Mike

As I said on the WG call, I like the overall proposal and it opens up a large number of extra scenarios for DFDL.

Review comments:

- Title just says Base64

- "literal string" in property types should either be "DFDL string literal" or "String".

- "lineFolded_IMF - layerLengthKind 'boundaryMark' (without a layerBoundaryMark property - not used. Always CRLF) ". I don't think you can do this, because of scoping. If it must always be CRLF, then insist that is set to that. That's what we do with DFDL properties. Eg for binary xs:float we could have assumed lengthUnits='bytes' but we don't - lengthUnits must be in scope and equal 'bytes'. **

- "aisASCIIArmor - layerLengthKind is assumed to be 'boundaryMark' (the property layerLengthKind is ignored) " Same. **

- "A layered sequence has a mandatory layer alignment (analogous to mandatory text alignment). This is 1 byte for all currently specified layer transforms; in the future this may change." and "A layered sequence has a mandatory length unit. This is 1 byte for all currently specified layer transforms; in the future this may change." If you really think this might change, then you need the properties now, otherwise you can't change them, because of scoping. ** (Note one of your examples contains layerLengthUnits='bytes' in a dfdl:format).

A solution to the above 3 comments marked **. Following the precedent of escape schemes, where it made more sense to group the related properties in their own annotation and have a single scoped dfdl:escapeSchemeRef property, why not do the same for layers? a) It neatly side-steps all the issues with scoping, because none of the properties are scoped. b) It avoids mixing layering and standard properties in dfdl:formats (other than one layerRef property) aiding clarity. c) In your examples you have separate dfdl:formats for the layer properties, which is almost certainly how they would be authored by users, and amounts to the same thing.

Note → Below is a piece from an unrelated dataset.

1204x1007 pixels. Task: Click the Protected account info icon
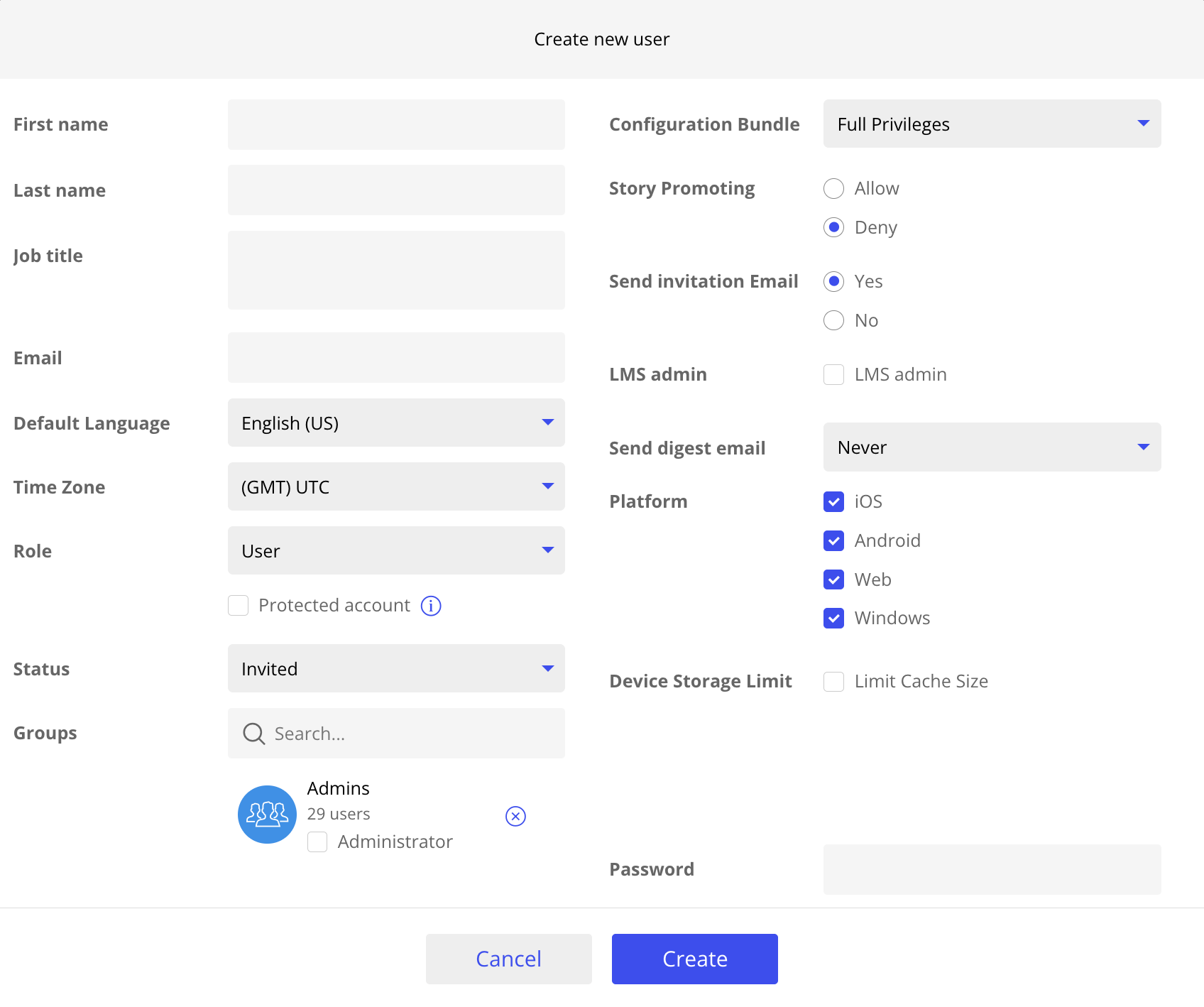[431, 606]
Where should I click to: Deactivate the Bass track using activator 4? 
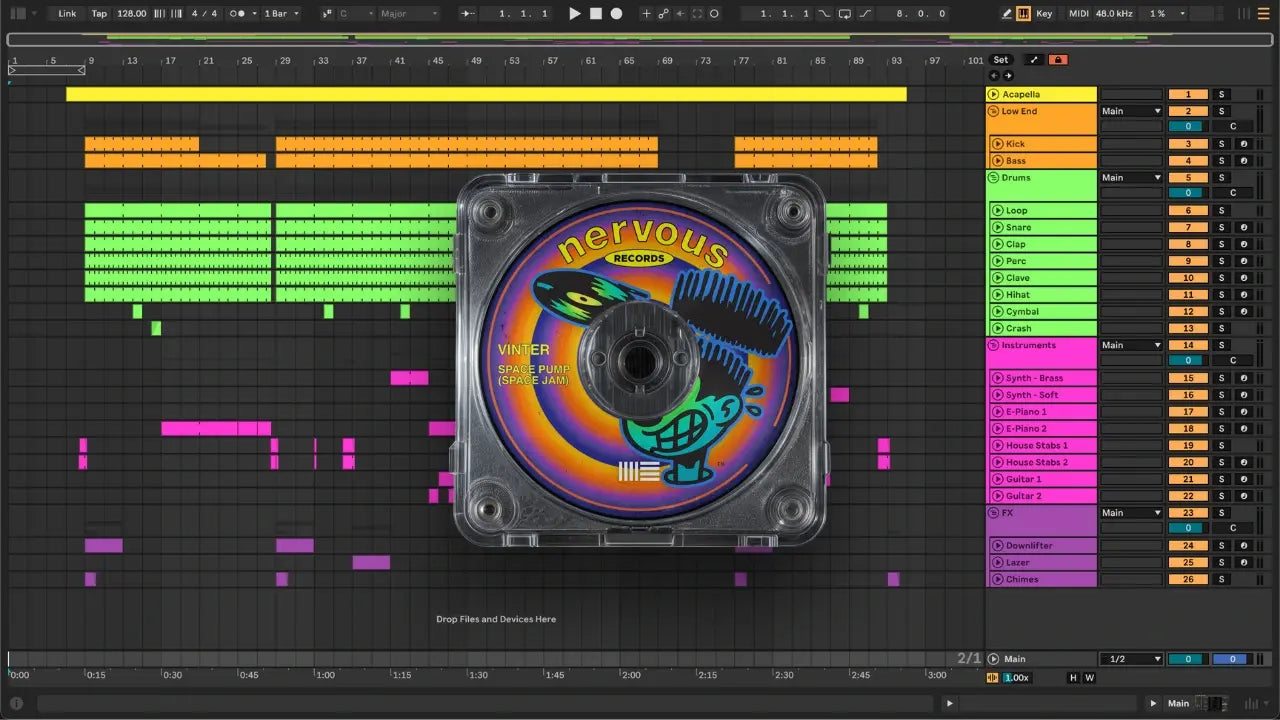click(x=1188, y=161)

- Can layer properties appear on group refs? Presumably yes.

- <sequence dfdl:ref="tns:compressed">
<group ref="tns:compressedGroupContents" dfdl:layerLength="{...}" />
</sequence>
Property should be daf:layerLength and should be on sequence.

- Several other occurrences of dfdl:layerXxxx instead of daf:layerXxx

- I think a statement about errors is required. There is one place in the proposal that talks about 'Parse Error' which is not defined. Specifically:
- When parsing and unparsing a layer the DFDL parser will presumably throw Processing Errors.
- Do these get caught in some way at the layer 'boundary' or do they carry on up?
- If they carry on up, then when parsing and the parser is inside a point of uncertainty, then backtracking will occur.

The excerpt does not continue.